§ EXTRAIT DU DOCUMENT
CONDAMNÉ la SCI PASSAGE DU PORT à payer à la SARL DES CHAMPS ELYSEES la somme de six cent quarante-six mille cinq cent dix euros (646.510 euros) à titre d'indemnité d'éviction ;

CONSTATÉ que la demande de paiement de dommages-intérêts au titre de la garantie d'éviction de la SARL DES CHAMPS ELYSEES envers la SCI PASSAGE DU PORT est sans objet ;

REJETÉ les demandes de la SARL DES CHAMPS ELYSEES à l'encontre de la SCI SUFFREN ;

FIXÉ le montant de l'indemnité d'occupation dûe au titre de l'occupation du local du rez-de-chaussée objet du bail de 2000 à la somme de 10.969 euros par an HT et hors charges et

CONDAMNÉ en tant que de besoin la SARL IMMOBILIERE DES CHAMPS ELYSEES à la payer à la SCI PASSAGE DU PORT à compter du 31 octobre 2009 et jusqu'à la date du paiement de l'indemnité d'éviction ou jusqu'à sa libération des lieux ;

CONDAMNÉ la SCI PASSAGE DU PORT à payer à la SARL IMMOBILIERE DES CHAMPS ELYSEES la somme de 3.500 € au titre de l'article 700 du code de procédure civile

CONDAMNÉ la SCI PASSAGE DU PORT à payer à la SCI SUFFREN la somme de 2.000 € au titre de l'article 700 du code de procédure civile ;

REJETÉ la demande de la SCI PASSAGE DU PORT au titre de l'article 700 du code de procédure civile ;

CONDAMNÉ la SCI PASSAGE DU PORT aux dépens revouvrés directement par les avocats de la cause qui en ont fait la demande et l'avance.

§ CONSIGNE 1
Reprends mot pour mot le passage de l'extrait du document qui va de « CONDAMNÉ en tant » jusqu'à « demande et l'avance. ».
§ CONSIGNE 2
Résume l'extrait du document en deux phrases.

§ EXTRAITS DE DONNÉES
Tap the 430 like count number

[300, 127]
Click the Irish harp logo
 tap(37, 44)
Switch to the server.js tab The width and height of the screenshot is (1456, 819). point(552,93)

§ RÉPONSE FINALE 1
CONDAMNÉ en tant que de besoin la SARL IMMOBILIERE DES CHAMPS ELYSEES à la payer à la SCI PASSAGE DU PORT à compter du 31 octobre 2009 et jusqu'à la date du paiement de l'indemnité d'éviction ou jusqu'à sa libération des lieux ;

CONDAMNÉ la SCI PASSAGE DU PORT à payer à la SARL IMMOBILIERE DES CHAMPS ELYSEES la somme de 3.500 € au titre de l'article 700 du code de procédure civile

CONDAMNÉ la SCI PASSAGE DU PORT à payer à la SCI SUFFREN la somme de 2.000 € au titre de l'article 700 du code de procédure civile ;

REJETÉ la demande de la SCI PASSAGE DU PORT au titre de l'article 700 du code de procédure civile ;

CONDAMNÉ la SCI PASSAGE DU PORT aux dépens revouvrés directement par les avocats de la cause qui en ont fait la demande et l'avance.

§ RÉPONSE FINALE 2
La SCI PASSAGE DU PORT est condamnée à payer 646 510 euros d'indemnité d'éviction à la SARL DES CHAMPS ELYSEES, ainsi que 3 500 € à la SARL IMMOBILIERE DES CHAMPS ELYSEES et 2 000 € à la SCI SUFFREN au titre de l'article 700 du code de procédure civile, et aux dépens, tandis que sa propre demande au titre de cet article est rejetée. L'indemnité d'occupation du local du rez-de-chaussée objet du bail de 2000 est fixée à 10 969 euros par an HT et hors charges, due par la SARL IMMOBILIERE DES CHAMPS ELYSEES à compter du 31 octobre 2009, et les demandes de la SARL DES CHAMPS ELYSEES contre la SCI SUFFREN sont rejetées.